U.K.’s Davey Urges 40% EU Emissions Target, Shuns Renewable GoalSally Bakewell
U.K. Energy Secretary Ed Davey said he’s against setting numerical targets for the European Union to increase renewable generation while he endorses a more ambitious goal for reducing emissions.
The European Union should target emissions reductions of at least 40 percent by 2030, Davey said today in a blog post on his department’s website. Member states should be allowed to reach that goal by choosing from a mix of generation, including nuclear power and carbon-capture and storage technology along with renewable sources such as wind and biofuel, he said.
“We need a technology-neutral approach to how individual countries meet their emissions targets,” he wrote. “We want to maintain flexibility for member states.”
Europe’s climate and energy policy to 2020 has been key in driving wind and solar plant construction from England to Poland as it seeks to curb emissions while boosting supplies. The bloc’s regulatory arm in March began debate on a framework for renewables, energy efficiency and greenhouse-gas reduction targets for the decade to 2030 and aims to present draft legislation toward the end of this year.

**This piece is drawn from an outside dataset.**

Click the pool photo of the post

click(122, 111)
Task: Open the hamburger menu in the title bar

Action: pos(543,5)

The 27-member bloc should adopt a 50 percent cut in greenhouse gases compared with 1990 levels if nations are able to strike a global emissions deal in 2015 to replace the Kyoto Protocol, Davey said. Existing EU law seeks a 20 percent reduction in emissions by the end of the decade.

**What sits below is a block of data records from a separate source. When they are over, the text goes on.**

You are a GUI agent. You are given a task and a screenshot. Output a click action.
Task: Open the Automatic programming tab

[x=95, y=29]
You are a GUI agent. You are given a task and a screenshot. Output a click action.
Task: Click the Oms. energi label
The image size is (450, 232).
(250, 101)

“These targets are achievable, affordable and necessary if we are to limit climate change to manageable proportions,” Davey said. “Without the EU adopting an ambitious approach, a global deal will be virtually impossible.”

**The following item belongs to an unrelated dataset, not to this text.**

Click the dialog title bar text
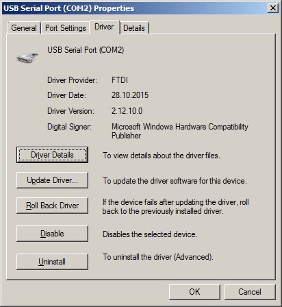This screenshot has height=307, width=282. pos(69,8)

The British government is under pressure to build new power stations as about one-fifth of its capacity is due to be retired in the next decade. Lawmakers are working on an energy bill to spur 110 billion pounds ($166 billion) of low-carbon generation, including new nuclear and gas-fired plants.
The plans have been criticized by analyst Peter Atherton at Liberum Capital Ltd., who wrote last month that the government has “grossly underestimated” what’s needed and has set the country on the path to an energy crisis. The U.K.’s own climate adviser, the Committee on Climate Change, said the lack of 2030 carbon-reduction target for the power sector in the proposals undermines investor confidence.
Environmental group WWF said a target for renewables is vital.
“By providing greater certainty to investors in the EU’s renewables sector, a future renewables target could help reduce the costs of financing renewable-energy projects in the EU,” WWF-U.K. Chief Executive Officer David Nussbaum said in a May 25 statement.